Bagby's cavalry brigade was renowned as one of the best in the Trans-Mississippi Department. Bagby commanded a brigade under Brigadier General Hamilton P. Bee for a time before replacing Bee in command in mid-May 1864. In September 1864, Bagby was given command of a new brigade of three Texas cavalry regiments in the 2nd Cavalry Division. In early 1865, Smith assigned Bagby to permanent command of a cavalry division.

On May 16, 1865, after Robert E. Lee and Joseph E. Johnston had surrendered their armies, the Confederate Senate had held their last meeting and Jefferson Davis had been captured by Union troops, General E. Kirby Smith assigned Bagby to duty as a major general. Smith had no authority to promote officers to general grades and the Confederate President and Senate were no longer able to appoint or confirm general officers in May 1865.

==Aftermath and death==
After the war, Bagby settled in Victoria, Texas, resumed practicing law, and was in 1870-1871 assistant editor of the local newspaper, the Victoria Advocate.

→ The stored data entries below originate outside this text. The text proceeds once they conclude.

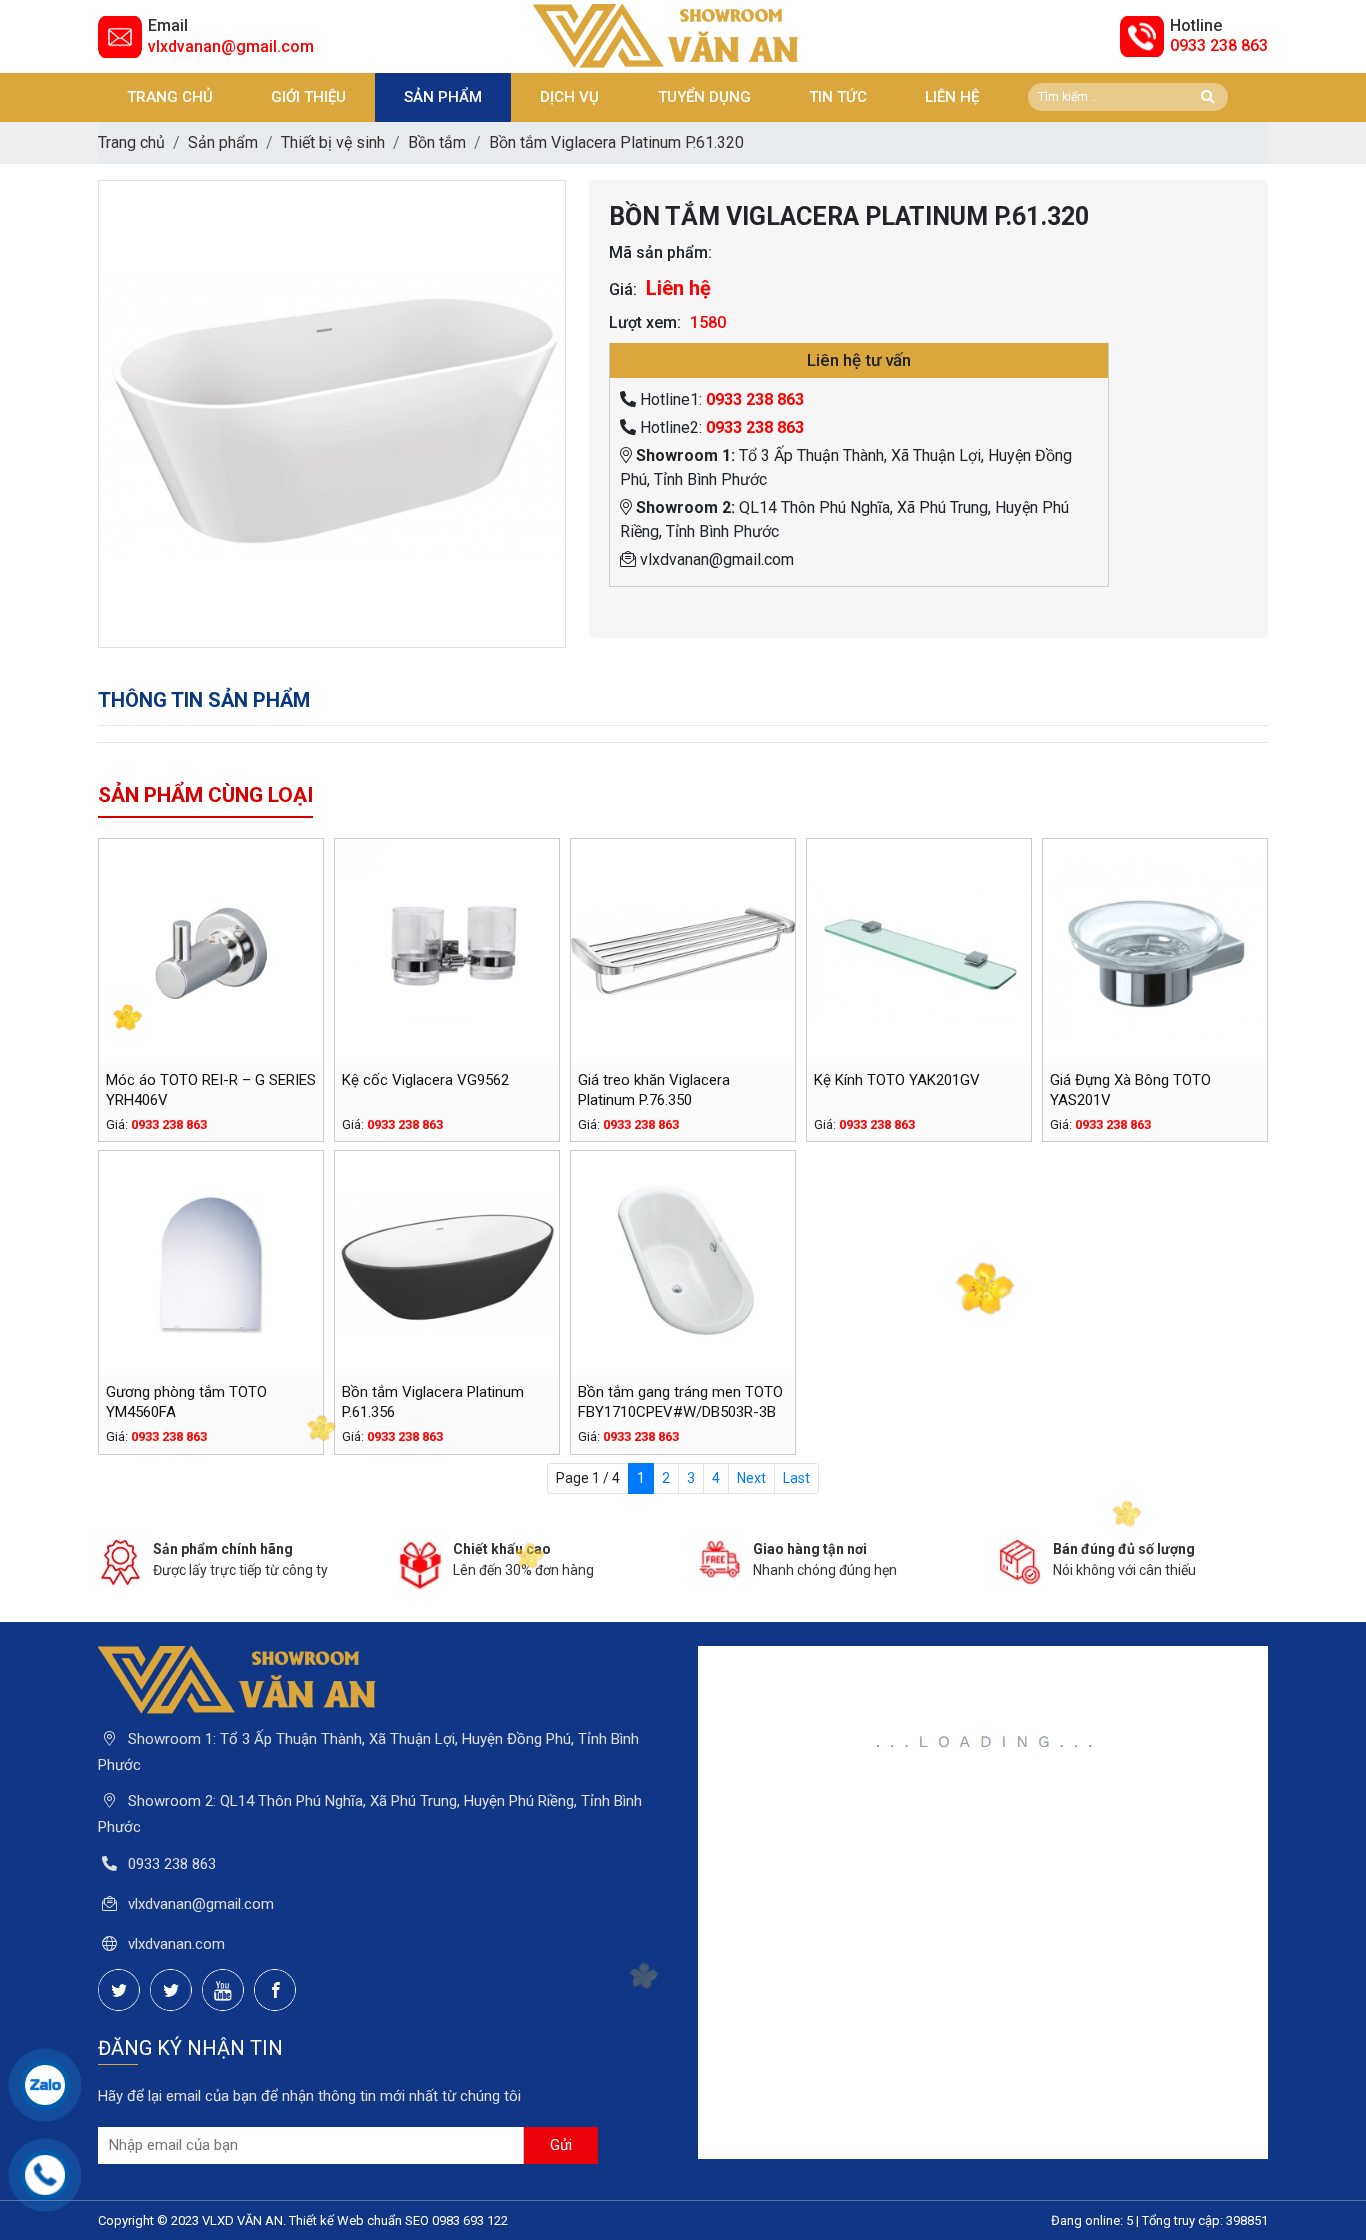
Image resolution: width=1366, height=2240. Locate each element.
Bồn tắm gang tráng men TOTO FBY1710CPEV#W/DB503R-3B (680, 1402)
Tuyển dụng (704, 97)
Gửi (561, 2145)
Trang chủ (170, 97)
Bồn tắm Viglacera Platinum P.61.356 (433, 1402)
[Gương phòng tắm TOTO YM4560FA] (211, 1263)
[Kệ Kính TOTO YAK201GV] (919, 951)
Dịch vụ (569, 97)
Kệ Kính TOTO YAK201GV (897, 1080)
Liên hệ (952, 97)
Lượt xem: (645, 322)
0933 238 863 (1219, 45)
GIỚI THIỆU (308, 97)
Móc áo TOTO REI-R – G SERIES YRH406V (211, 1090)
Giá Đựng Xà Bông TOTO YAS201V (1130, 1090)
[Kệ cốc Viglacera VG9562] (447, 951)
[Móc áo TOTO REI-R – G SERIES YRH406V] (211, 951)
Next (751, 1478)
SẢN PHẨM (443, 97)
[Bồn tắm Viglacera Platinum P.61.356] (447, 1263)
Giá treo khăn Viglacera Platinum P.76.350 (654, 1090)
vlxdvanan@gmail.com (231, 46)
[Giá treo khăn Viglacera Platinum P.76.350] (683, 951)
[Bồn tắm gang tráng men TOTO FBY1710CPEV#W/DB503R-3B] (683, 1263)
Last (796, 1478)
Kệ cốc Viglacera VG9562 (425, 1080)
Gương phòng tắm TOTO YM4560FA (186, 1402)
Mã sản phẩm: (660, 252)
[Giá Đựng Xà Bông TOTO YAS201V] (1155, 951)
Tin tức (838, 97)
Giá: (623, 289)
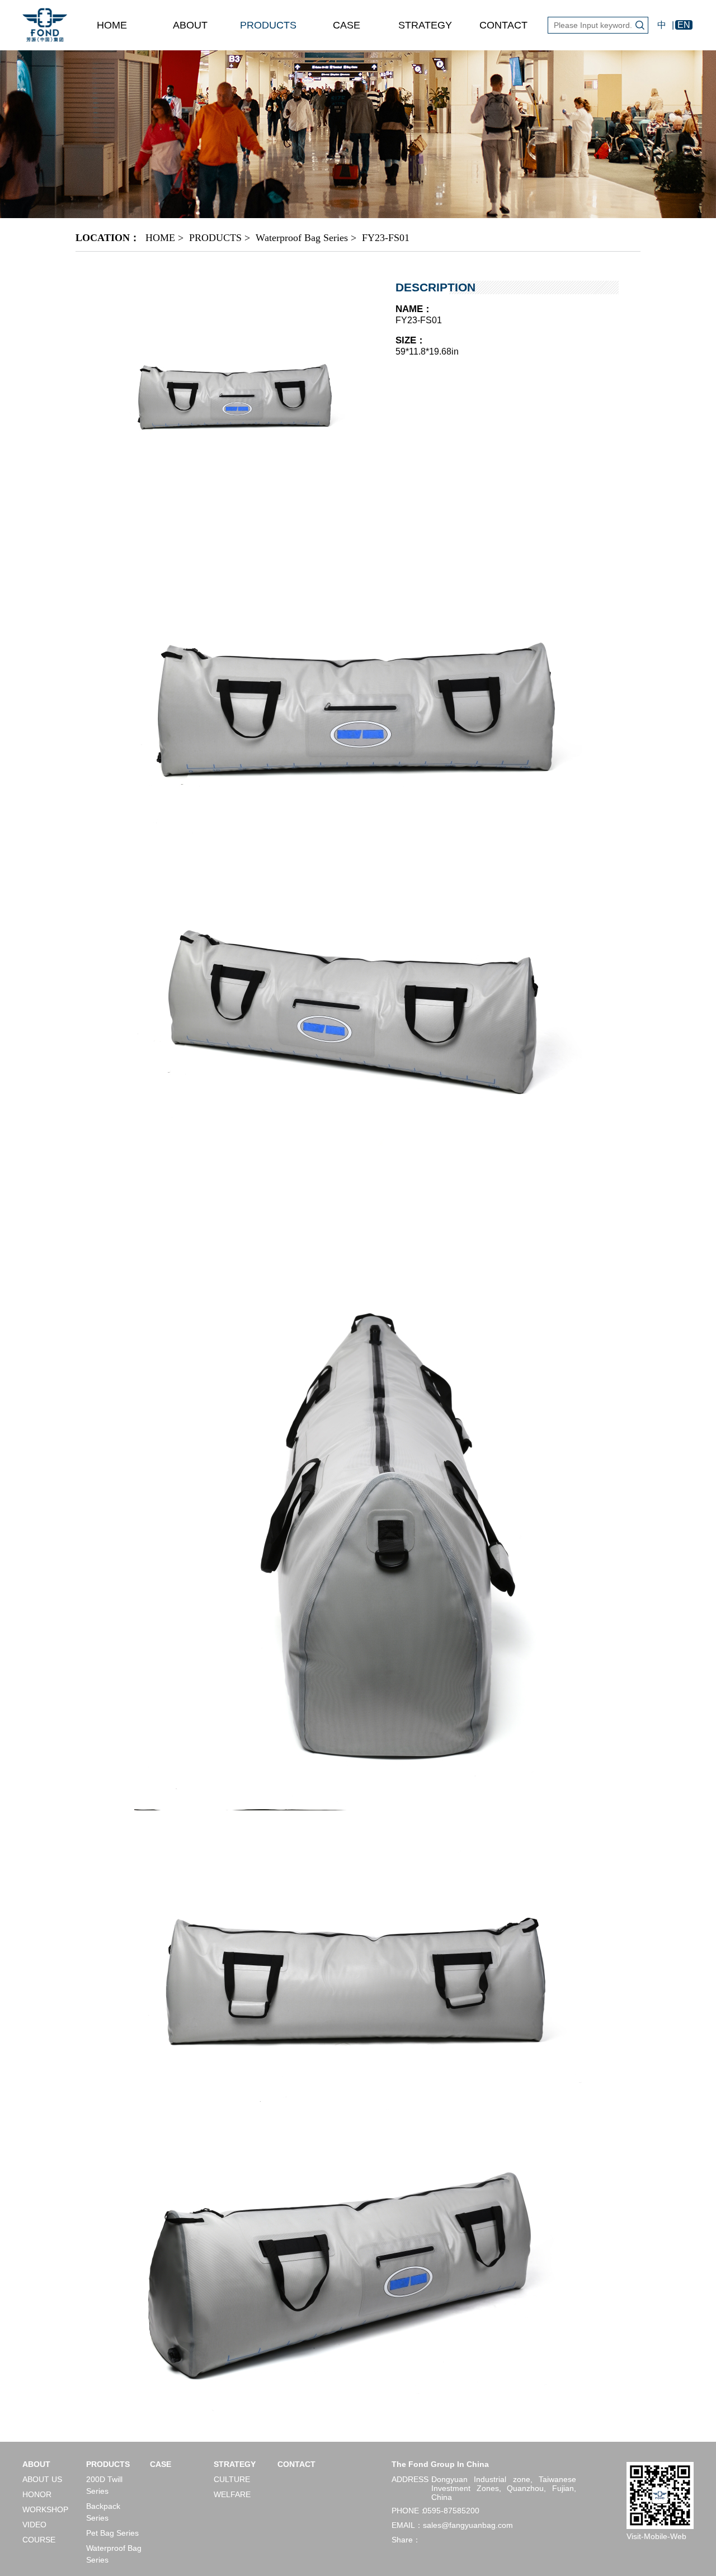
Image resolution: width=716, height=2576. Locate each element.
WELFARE (232, 2494)
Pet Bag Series (112, 2532)
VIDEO (34, 2524)
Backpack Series (103, 2512)
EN (683, 25)
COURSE (38, 2539)
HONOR (36, 2494)
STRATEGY (425, 25)
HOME (112, 25)
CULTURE (232, 2479)
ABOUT (190, 25)
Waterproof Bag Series (302, 237)
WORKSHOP (45, 2509)
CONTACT (503, 25)
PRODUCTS (268, 25)
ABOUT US (42, 2479)
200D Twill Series (104, 2485)
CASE (346, 25)
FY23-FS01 (385, 237)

He later moved to Hallettsville, Texas, where he continued his law practice and became a prominent member of the state bar. He had two children, William Taylor Bagby and A. P. Bagby.

Arthur Pendleton Bagby Jr. was the last surviving member of his West Point class. He died in Hallettsville, Texas, on February 21, 1921. He is buried in Hallettsville City Cemetery.